The above is open and not-for-cost. However, there must also be commercial opportunities around BOM Sage.
Like The Weather Channel is a commercial user interface on top of NOAA data, there are many commercial opportunities on top of BOM Sage.
Specifically:
- Patch management prioritization systems and augmentations to existing vulnerability scoring/patch priority systems
- Reputation scoring by product and by vendor... and with reputation scoring comes improved vendor management
- Prioritized ledger submission... given that provenance validation may be computationally expensive, doing it faster could be a commercial offering much like GitHub and GitLab are commercial offering on top of git.
- Vulnerability prediction weather reports... as classes and clusters of vulnerabilities are discovered, predictive models can be built based on the global view.

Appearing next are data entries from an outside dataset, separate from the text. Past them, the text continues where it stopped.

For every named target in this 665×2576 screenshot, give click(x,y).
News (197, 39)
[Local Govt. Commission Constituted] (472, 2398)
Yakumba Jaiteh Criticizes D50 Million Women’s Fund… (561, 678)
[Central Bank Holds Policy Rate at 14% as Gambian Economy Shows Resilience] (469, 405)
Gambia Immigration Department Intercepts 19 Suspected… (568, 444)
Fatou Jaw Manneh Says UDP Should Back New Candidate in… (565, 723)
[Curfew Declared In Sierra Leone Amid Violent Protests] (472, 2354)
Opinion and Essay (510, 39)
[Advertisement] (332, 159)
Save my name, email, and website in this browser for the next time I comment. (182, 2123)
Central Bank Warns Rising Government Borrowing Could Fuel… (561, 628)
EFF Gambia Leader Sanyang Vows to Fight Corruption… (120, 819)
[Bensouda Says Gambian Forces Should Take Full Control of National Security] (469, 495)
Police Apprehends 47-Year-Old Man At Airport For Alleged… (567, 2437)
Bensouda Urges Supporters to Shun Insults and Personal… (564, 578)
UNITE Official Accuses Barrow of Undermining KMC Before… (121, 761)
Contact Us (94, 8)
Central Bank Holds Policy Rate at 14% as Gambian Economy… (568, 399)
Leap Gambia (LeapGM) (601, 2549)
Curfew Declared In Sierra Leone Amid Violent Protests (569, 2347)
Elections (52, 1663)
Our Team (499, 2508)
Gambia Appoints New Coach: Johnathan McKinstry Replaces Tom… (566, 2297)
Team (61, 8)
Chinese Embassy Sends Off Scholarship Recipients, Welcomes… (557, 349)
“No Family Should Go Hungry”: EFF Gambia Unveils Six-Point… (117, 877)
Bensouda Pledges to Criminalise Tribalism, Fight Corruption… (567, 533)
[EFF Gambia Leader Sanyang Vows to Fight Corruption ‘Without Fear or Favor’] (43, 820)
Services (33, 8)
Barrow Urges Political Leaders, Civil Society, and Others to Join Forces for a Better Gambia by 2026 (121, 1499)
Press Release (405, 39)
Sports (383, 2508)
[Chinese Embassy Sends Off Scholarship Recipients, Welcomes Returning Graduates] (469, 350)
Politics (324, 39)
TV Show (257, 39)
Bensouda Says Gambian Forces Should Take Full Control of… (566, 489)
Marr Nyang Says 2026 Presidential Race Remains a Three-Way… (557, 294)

- A "search engine" that will answer questions including "what nodes reference a given node" which will help with "what packages rely on Log4J 2.1?"
There are likely additional commercial offerings.
In addition to the above, there are many possibilities for the future enabled by a source of software truth.
Remote Attestation (rats) may simply become a part of the DAG of a system.
For example, a Merkle tree could be composed of application, container, operating system, hypervisor, host operating system, and hardware. The identifier (hash of the root) could be returned as part of every HTTP response.
graph LR
DC[Data Center]-->R[Rack]
R-->H
H[Hardware]-->HOS[Host OS]
HOS-->HY[Hypervisor]
HY-->G[Guest OS]
G-->C[Container]
C-->N[NodeJS]
N-->App
And with this could be a sub-graph of services that were used to deal with a particular request. With a the root of a Merkle tree/graph of services that touched the data, there are a lot of interesting PCI and FedRAMP compliance tests as well as demonstrations around data sovereignty (e.g., data from this request was only serviced within a particular geography).